*** Opening of Stored data ***

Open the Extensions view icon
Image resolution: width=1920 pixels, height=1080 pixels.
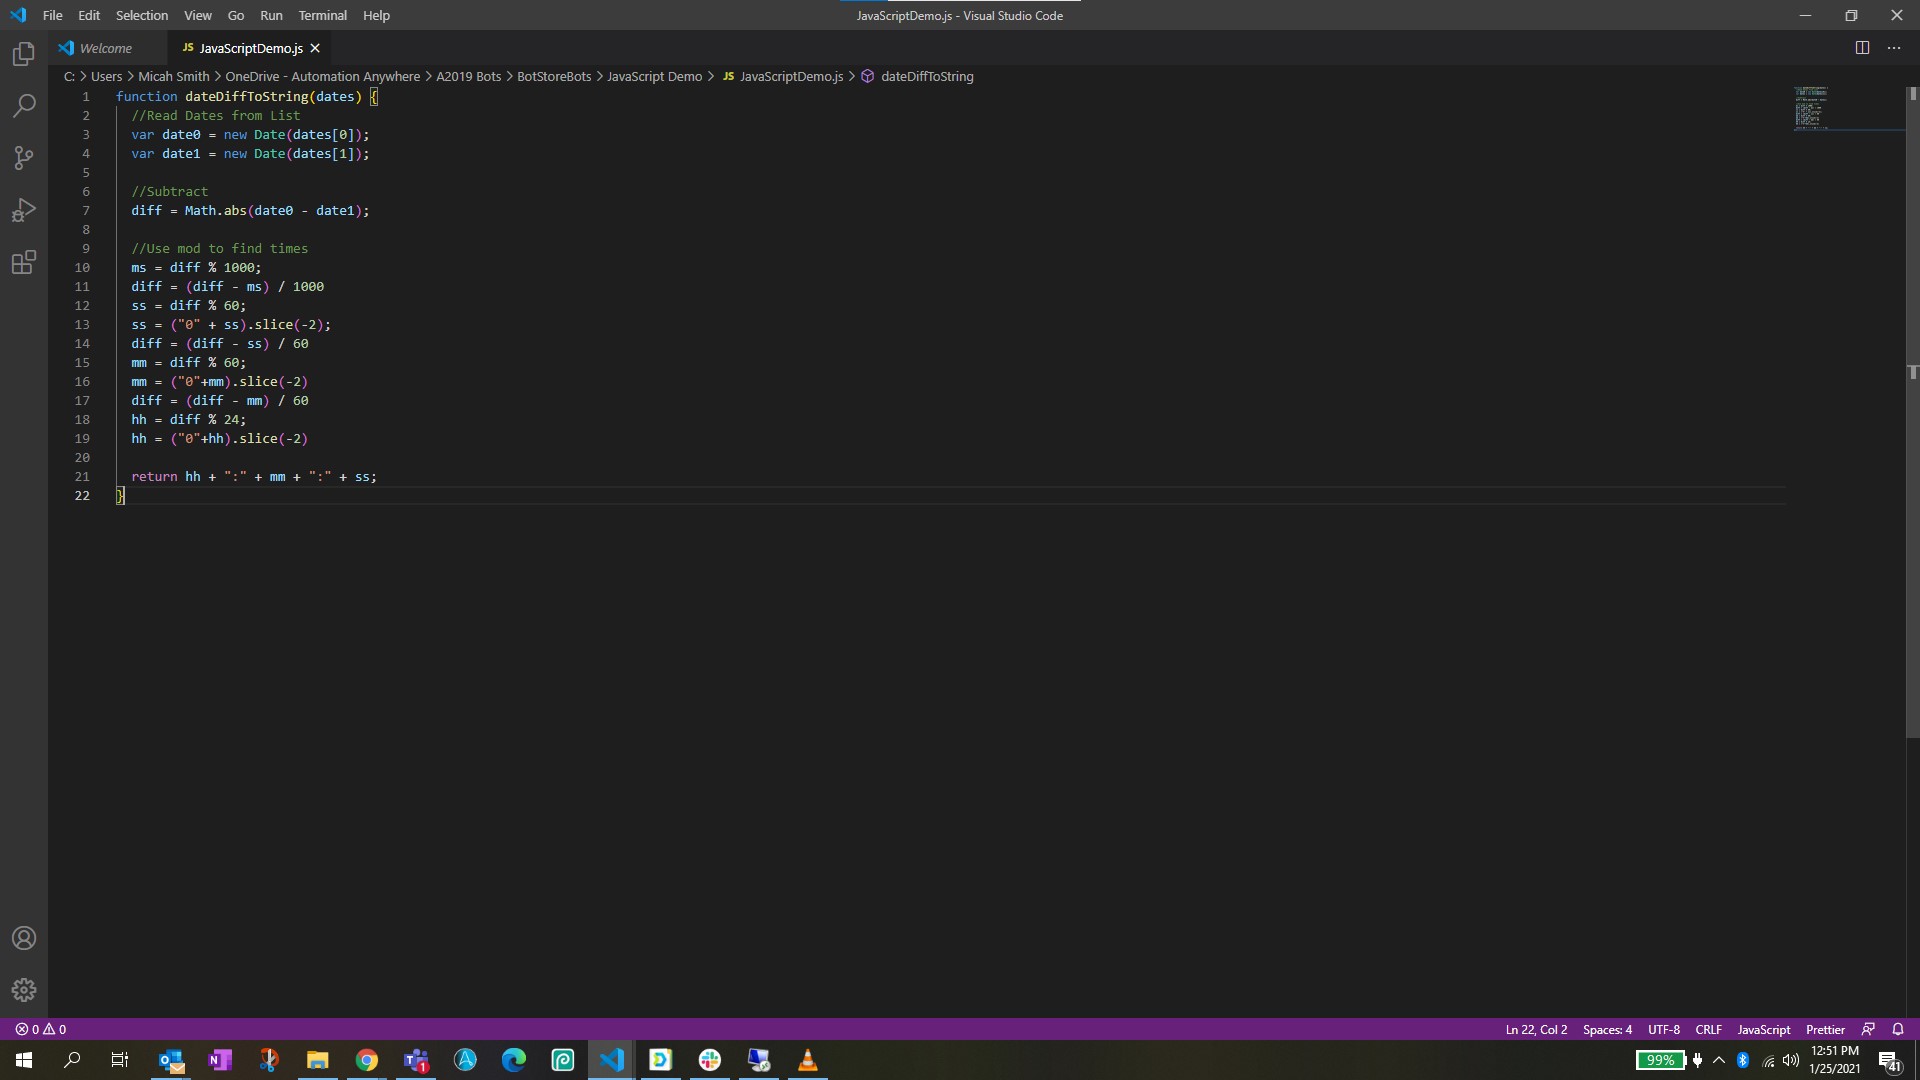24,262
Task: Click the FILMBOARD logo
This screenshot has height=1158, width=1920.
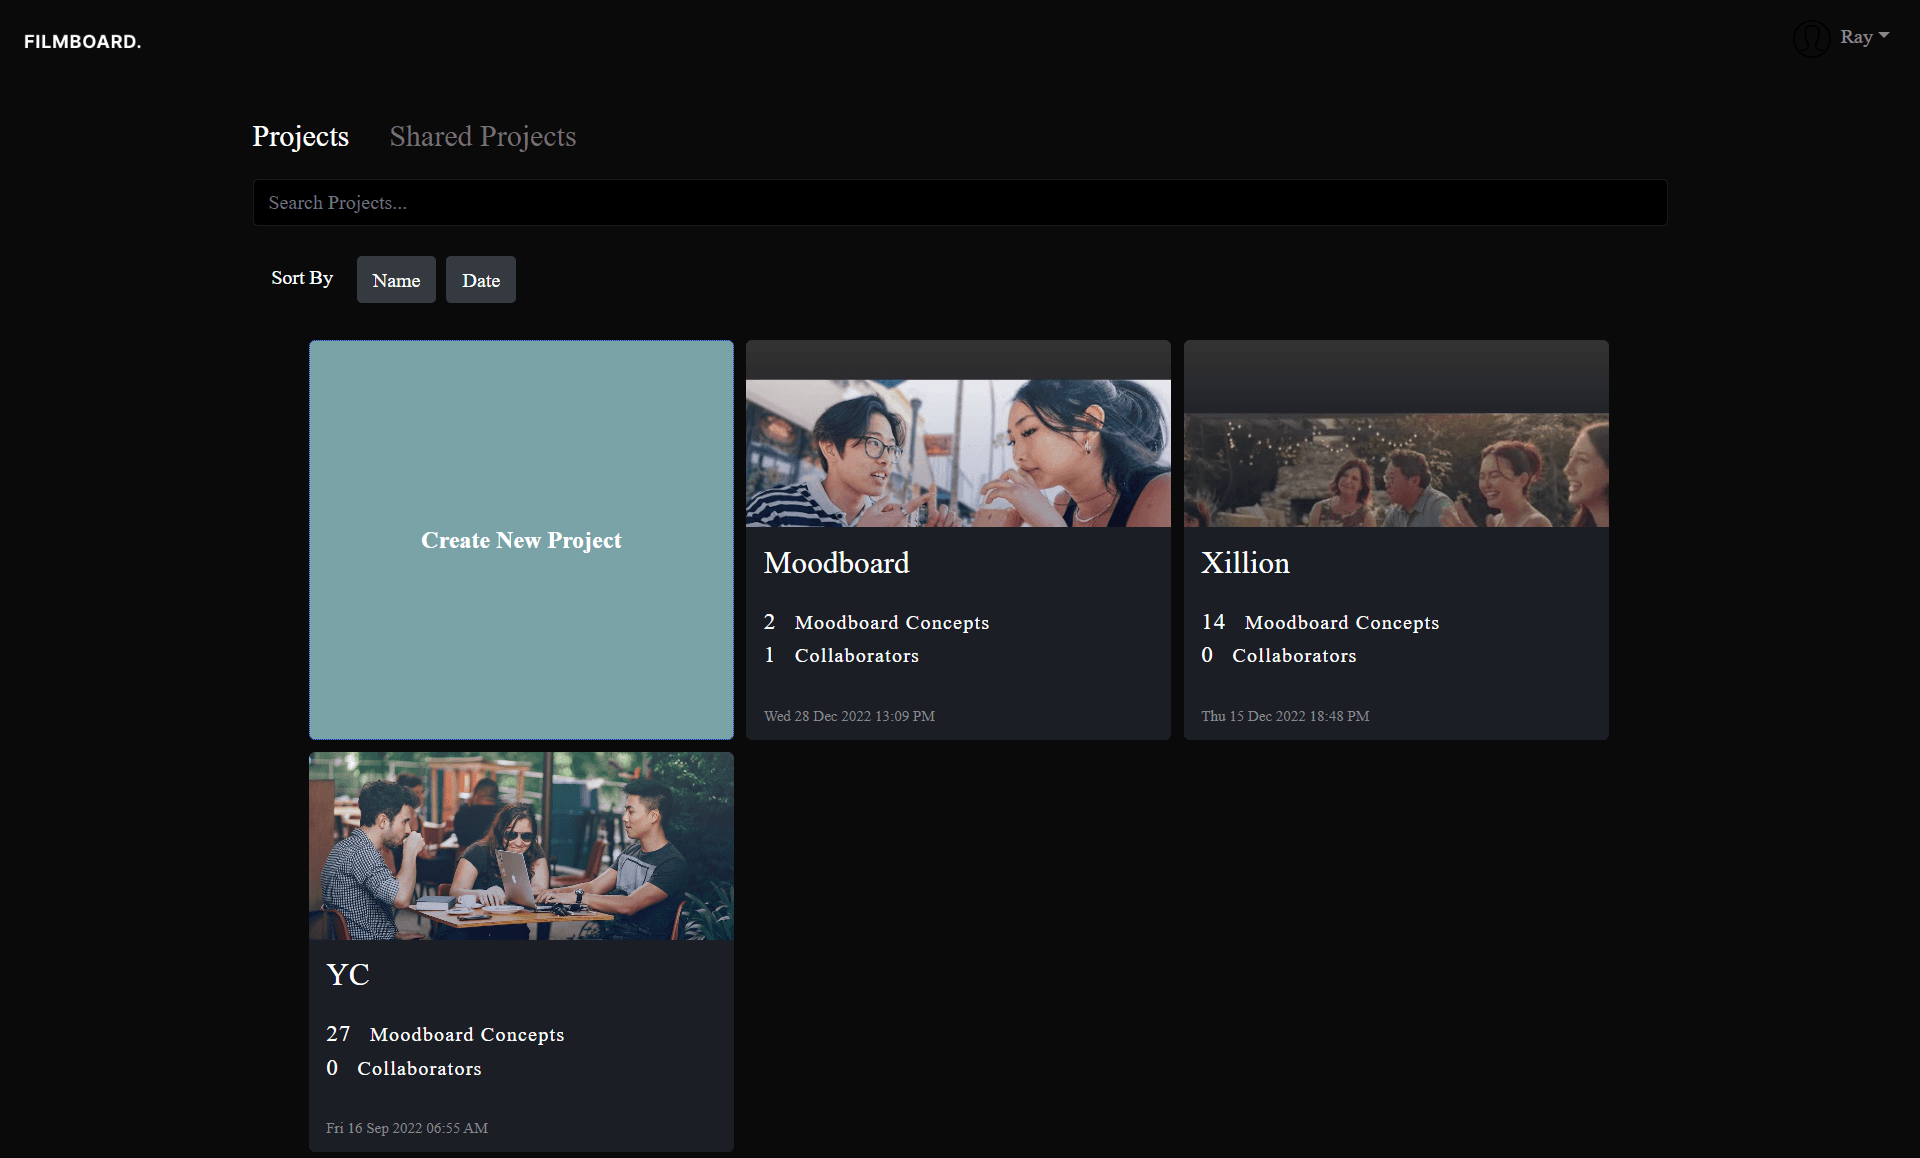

*** Close of Stored data ***

» **Exercise directions**
Your task is to set down exactly the lines that run from the line holding "Task: Click the FILMBOARD logo" through the close of the entries, including both ends. Pictures stay out.

» **Result below**
Task: Click the FILMBOARD logo
This screenshot has height=1158, width=1920.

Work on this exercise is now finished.